The results and effects of the Parliament on the world are yet to be determined. The fact that the spiritual leaders of millions of people from around the world were there sharing ideas is bound to create changes, in our perceptions of one another, if nothing else. One major focus for the Parliament, The Declaration of a Global Ethic, which appears elsewhere in this issue, was originally a document in two parts: the first part, which we signed at the Leadership Assembly, is a general statement of ethics. The second part, which addressed in more detail various issues such as the equality of men and women, sexual ethics including child abuse, the misuse of religion for political goals, and the dangers of fanaticism, was not agreed upon, even though it conspicuously left out some of the more charged issues like religious attitudes toward gays and lesbians and abortion. Clearly there remains a long way to go; still, the powerful statements in what was approved concerning prejudice, diversity and the environmental crisis, are important.

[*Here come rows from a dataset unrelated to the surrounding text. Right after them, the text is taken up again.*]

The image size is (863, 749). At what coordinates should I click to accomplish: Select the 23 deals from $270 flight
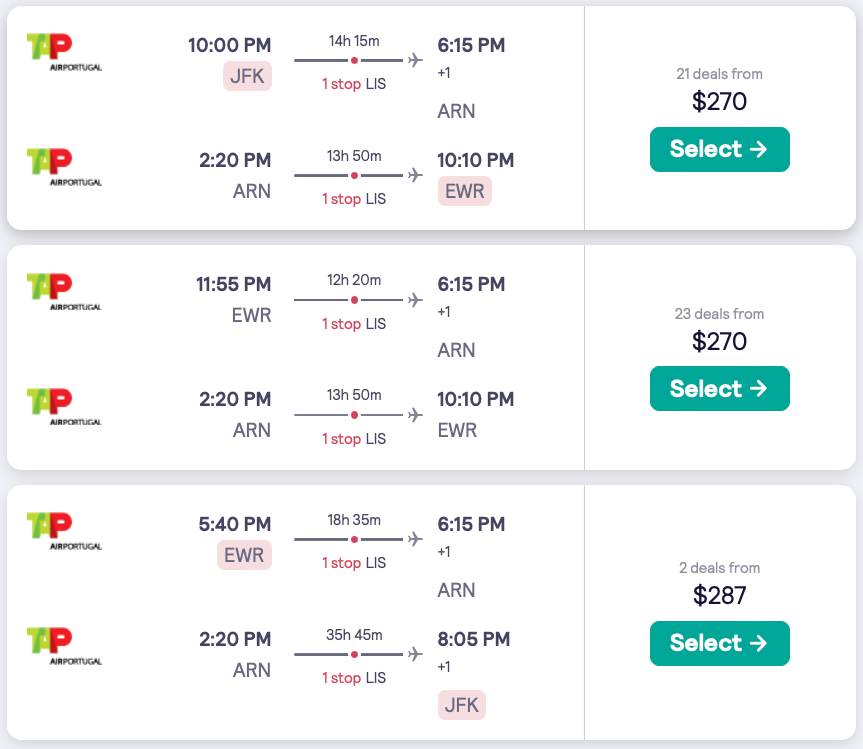coord(719,388)
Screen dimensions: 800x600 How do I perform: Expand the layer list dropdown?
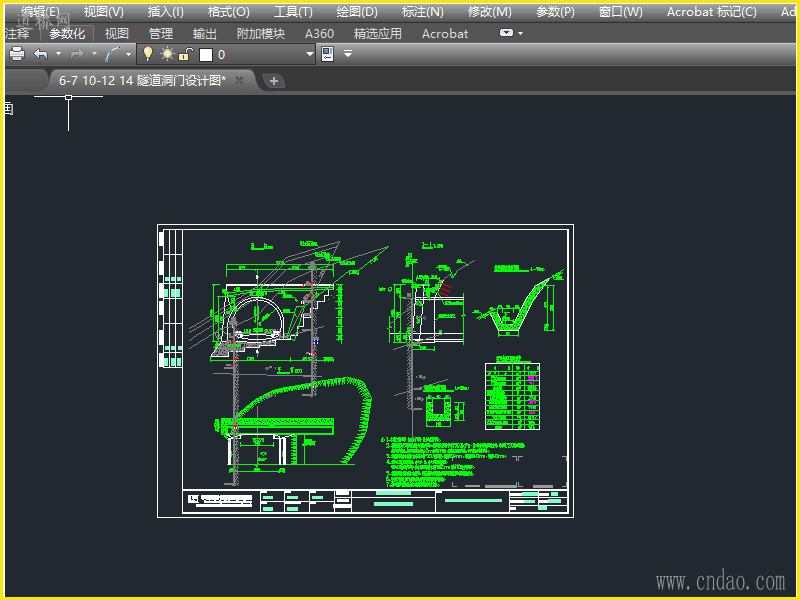(308, 54)
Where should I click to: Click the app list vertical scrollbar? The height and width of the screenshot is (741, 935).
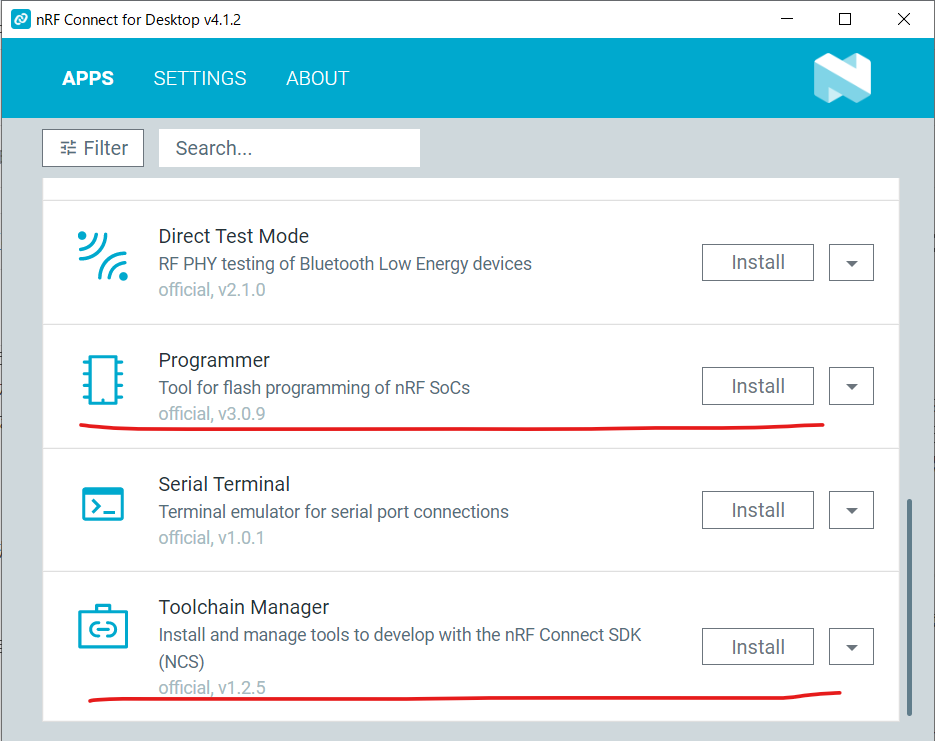909,606
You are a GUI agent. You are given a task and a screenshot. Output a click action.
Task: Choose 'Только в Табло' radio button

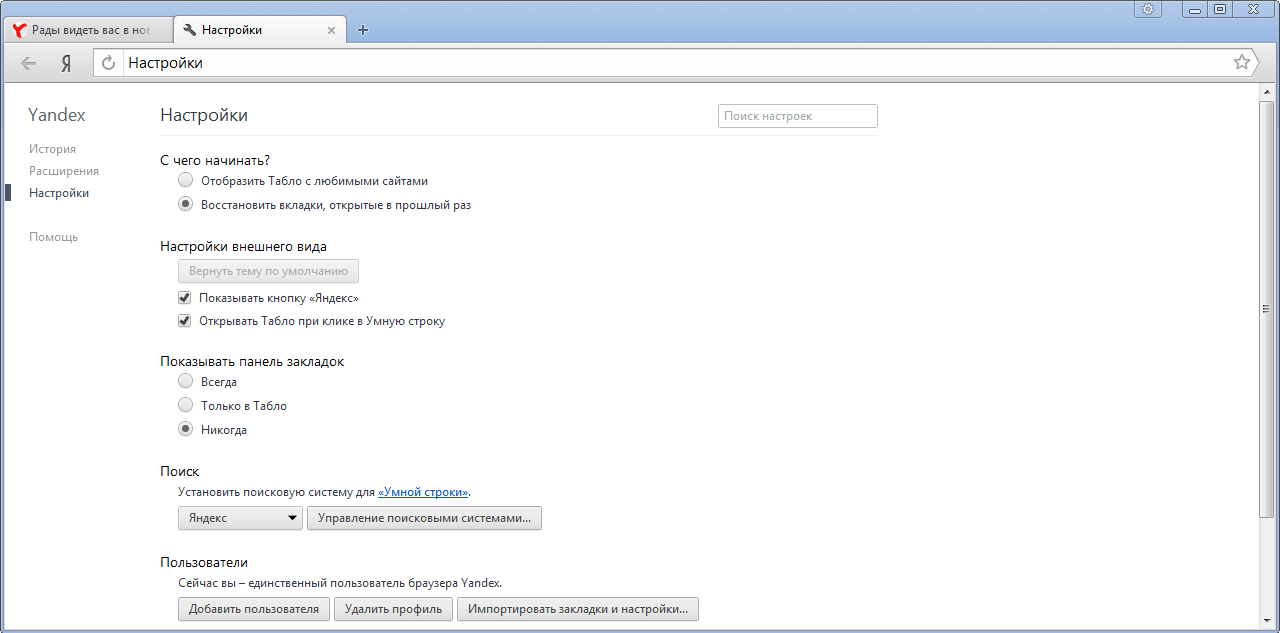coord(185,406)
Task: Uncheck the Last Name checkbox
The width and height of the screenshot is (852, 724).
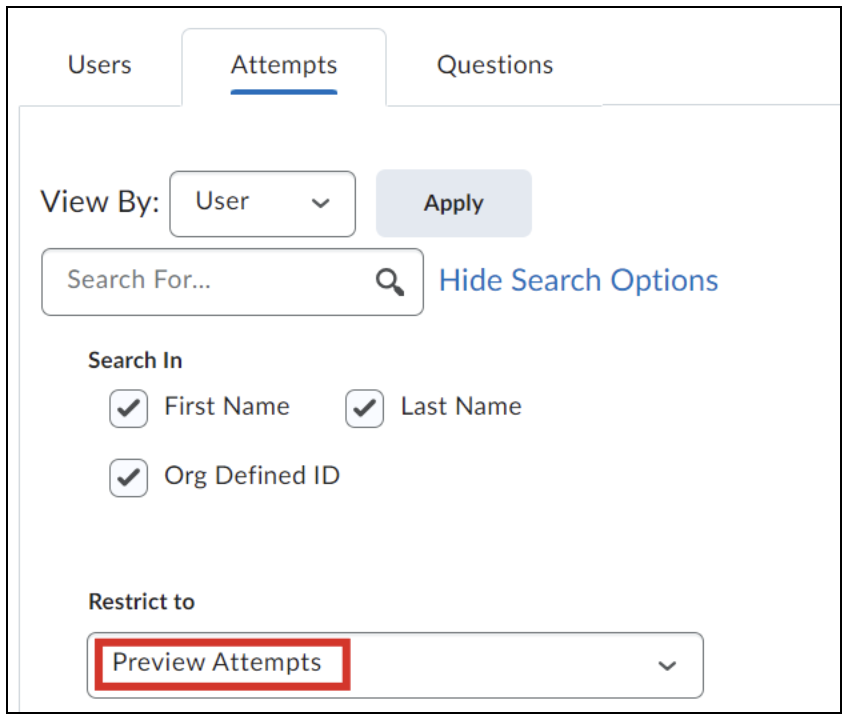Action: tap(365, 408)
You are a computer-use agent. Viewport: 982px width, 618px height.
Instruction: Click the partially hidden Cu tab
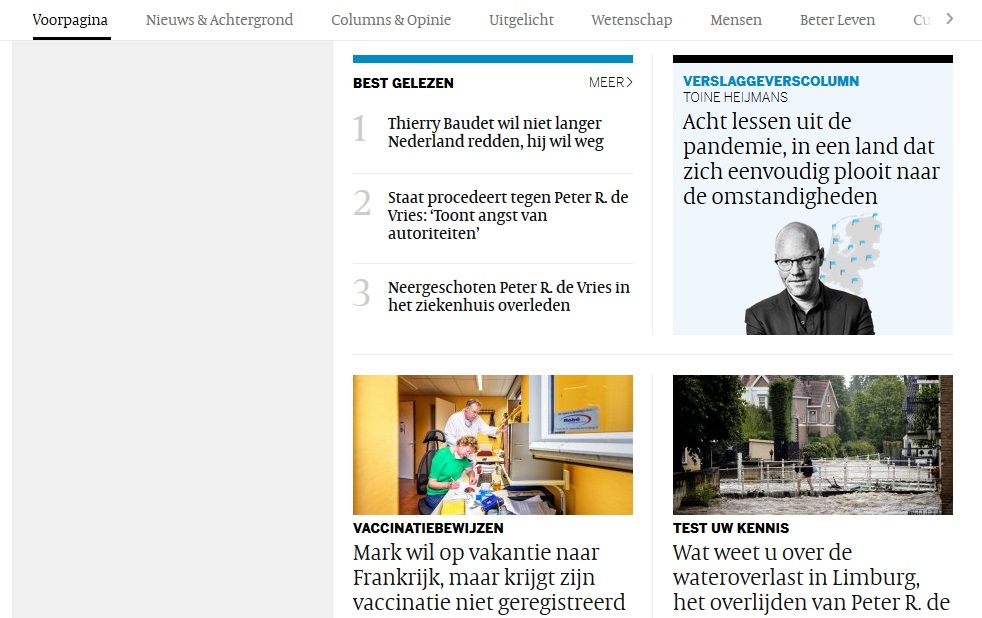921,20
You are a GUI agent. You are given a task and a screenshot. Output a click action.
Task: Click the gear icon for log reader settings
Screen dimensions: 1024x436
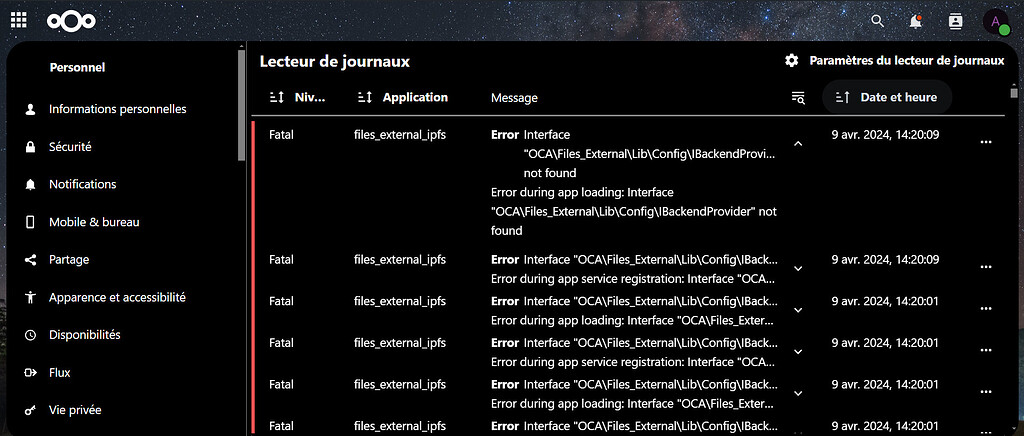point(792,61)
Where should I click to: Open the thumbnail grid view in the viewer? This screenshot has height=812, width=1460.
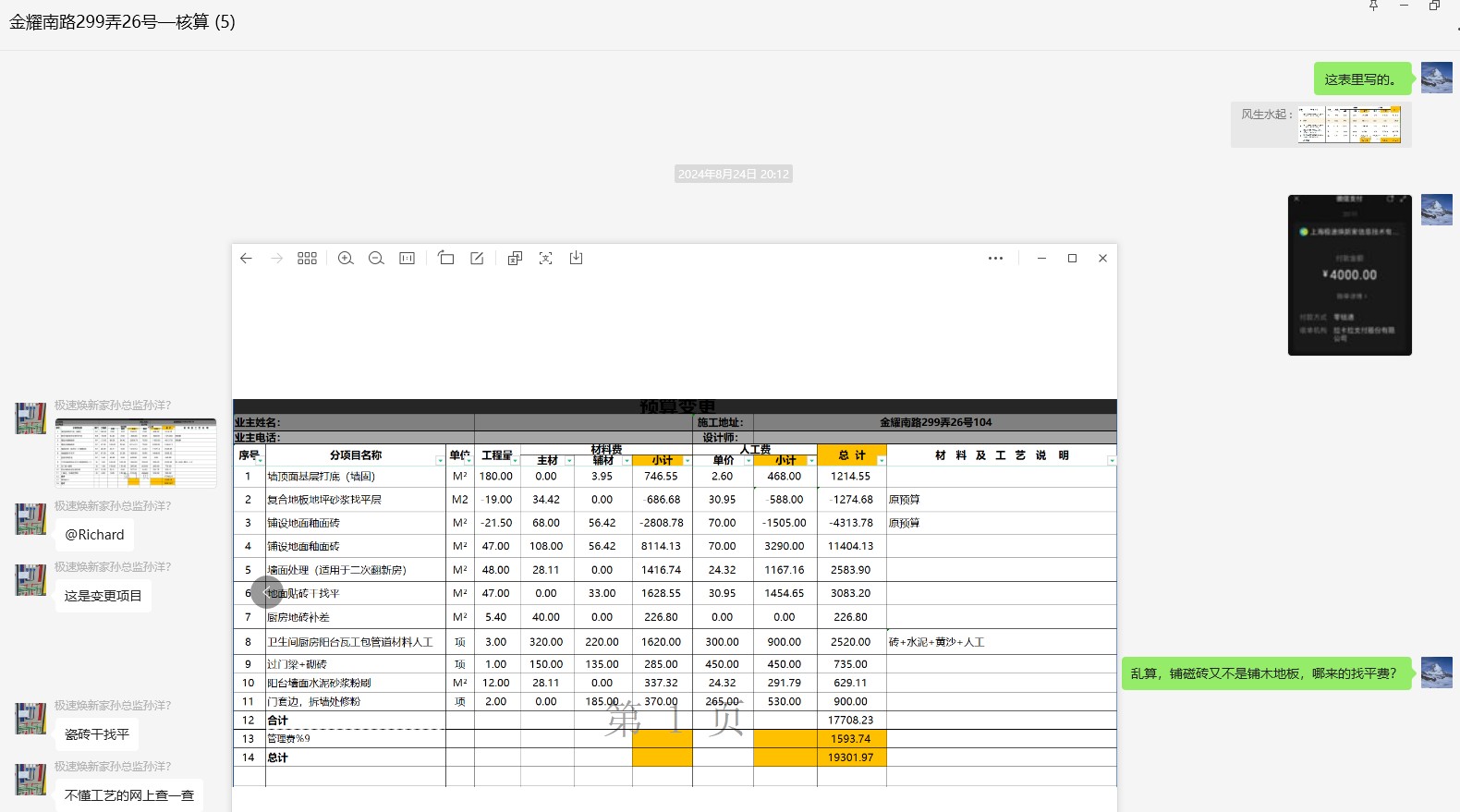click(x=308, y=259)
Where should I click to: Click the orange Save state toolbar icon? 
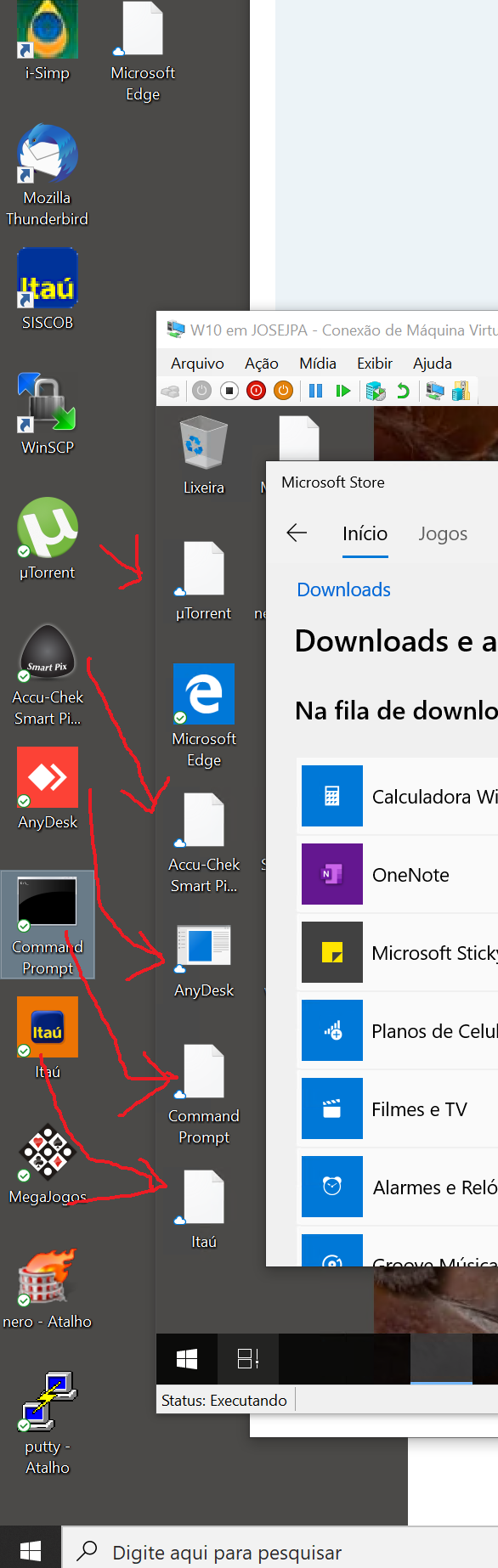pos(284,391)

Another indication that more changes are needed was the fact that there were still many more male representatives on the platform during the opening and closing Plenary sessions than there were women, and the persistent use of the masculine in referring to “god” was difficult for those of us with a different perspective – such as Pagans, Native Americans and Buddhists – to swallow. Fortunately, at the opening Plenary, this was addressed directly by one of the Native American representatives, who spoke eloquently about the Mother Earth and her importance to his people of the Hopi nation.
The impact of our attendance at the Parliament was best summarized by a Canadian film producer with whom I spoke toward the end of the week. He said that in his mind, and he felt other media and independent observers he’d spoken to shared his view, the Parliament had been the coming out party for Pagans and Witches in the community of the world’s religions.
These interfaith events are generally attended by the most and liberal elements of the various traditions. For real changes to occur, these attitudes must filter down to the average churchgoer. The fact that we reached so many people, though, is likely to mean changes in how we are perceived by the mainstream population, and allow respect and acceptance to grow. This can only can affect the lives of Pagans for the better, as we are faced with less misunderstanding and prejudice about our choice of spirituality.
EarthSpirit’s participation at the Parliament is in keeping with the ongoing redefinition of our aims for the organization. Three years ago I initiated talks here about the aims and direction of EarthSpirit, now that the original goals of creating a Pagan community in New England have long been met. We are now one of largest Pagan organizations in country, and are making changes to better serve our growing national membership and redefine who we are.
Some of the things we are doing are a reflection of being clearer about what shape and direction we want to take. Participation at the Parliament and other interfaith events; the revamping of Fireheart and the changes that you can see in our Newsletter; the outreach work of MotherTongue and the growing number of workshops and presentations we’ve been giving throughout the country are some of the shifts we’ve been making, with more to come. We will be discussing these in more depth in upcoming issues of the newsletter. In the meantime, I want to close by thanking all the EarthSpirit members who helped us make inroads for Paganism at the Parliament whether by attending, by helping with the preparations, publicity, and fundraising, or by holding down the fort here at home.
Published with the author’s permission.